Biaya tinggi yang dikeluarkan pengusaha di antaranya untuk membayar logistic dan bunga pinjaman bank.
Biaya logistik Indonesia mencapai 23,5% dari Produk Domestik Bruto (PDB), jauh lebih tinggi dibandingkan dengan Malaysia yang hanya 13% dan tertinggal jauh dari Singapura yang hanya 8%.
Kemudian, suku bunga kredit di Indonesia berkisar antara 8% hingga 14%, lebih tinggi dari empat negara lainnya yang hanya 4% sampai dengan 6%.

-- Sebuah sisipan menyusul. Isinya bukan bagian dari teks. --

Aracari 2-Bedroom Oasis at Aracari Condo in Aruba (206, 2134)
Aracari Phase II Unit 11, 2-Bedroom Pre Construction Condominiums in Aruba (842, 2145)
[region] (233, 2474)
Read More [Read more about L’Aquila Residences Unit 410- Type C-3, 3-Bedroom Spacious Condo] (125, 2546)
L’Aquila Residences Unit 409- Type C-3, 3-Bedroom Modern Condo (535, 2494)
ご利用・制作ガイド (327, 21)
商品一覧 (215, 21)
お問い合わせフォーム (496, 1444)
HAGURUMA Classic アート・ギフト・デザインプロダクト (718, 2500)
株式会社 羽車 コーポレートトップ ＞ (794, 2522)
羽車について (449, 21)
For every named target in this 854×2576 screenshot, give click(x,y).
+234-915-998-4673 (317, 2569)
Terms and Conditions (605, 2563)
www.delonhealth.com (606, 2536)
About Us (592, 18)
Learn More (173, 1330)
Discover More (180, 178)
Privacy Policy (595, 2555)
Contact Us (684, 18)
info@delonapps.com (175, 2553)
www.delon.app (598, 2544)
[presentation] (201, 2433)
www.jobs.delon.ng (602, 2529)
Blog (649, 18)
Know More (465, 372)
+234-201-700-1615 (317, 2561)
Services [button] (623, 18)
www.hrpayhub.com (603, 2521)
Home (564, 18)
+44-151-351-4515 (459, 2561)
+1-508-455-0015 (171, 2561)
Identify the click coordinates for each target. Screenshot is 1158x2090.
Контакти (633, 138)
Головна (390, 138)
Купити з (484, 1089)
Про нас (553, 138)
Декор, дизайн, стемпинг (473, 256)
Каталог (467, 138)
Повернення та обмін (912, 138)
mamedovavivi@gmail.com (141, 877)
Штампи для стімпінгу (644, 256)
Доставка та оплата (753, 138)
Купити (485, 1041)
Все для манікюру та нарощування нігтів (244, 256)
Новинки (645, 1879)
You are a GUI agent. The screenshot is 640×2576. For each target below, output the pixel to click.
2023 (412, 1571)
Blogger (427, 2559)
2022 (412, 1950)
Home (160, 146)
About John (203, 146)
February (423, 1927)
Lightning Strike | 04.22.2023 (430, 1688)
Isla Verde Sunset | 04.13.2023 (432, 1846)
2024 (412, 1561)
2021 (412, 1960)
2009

“Biaya logistik turunin, bayar bunga bank jangan ketinggian. Kasihan pengusaha. Dia pinjam duit untuk modal harus bayar bunga 14% hingga 15%,” jelas Jumhur.
Bunga tinggi yang diminta perbankan sebagai syarat pemberian kredit, lanjutnya, adalah salah satu contoh hal tidak produktif.
“Negara tetangga bisa cuma 6% hingga 7%, lalu kenapa bunga bank di Indonesia harus sampai 13% sampai dengan 15% untuk UMKM dan lain – lain,” ungkapnya.
Jadi, Jumhur menambahkan, keuntungan sebagian besar diambil untuk hal – hal yang tidak produktif, tapi kalau itu dikembalikan ke perusahaan dan dikembalikan ke buruh, maka akan menjadi daya beli, serta jadi penghidupan lagi bagi yang lain,” tuturnya.
Kementerian Investasi dan Hiliriasi/ Badan Koordinasi Penanaman Modal (BKPM) mencatat realisasi investasi selama periode Januari – Maret 2025 atau Kuartal I/2025, mencapai Rp465,2 triliun.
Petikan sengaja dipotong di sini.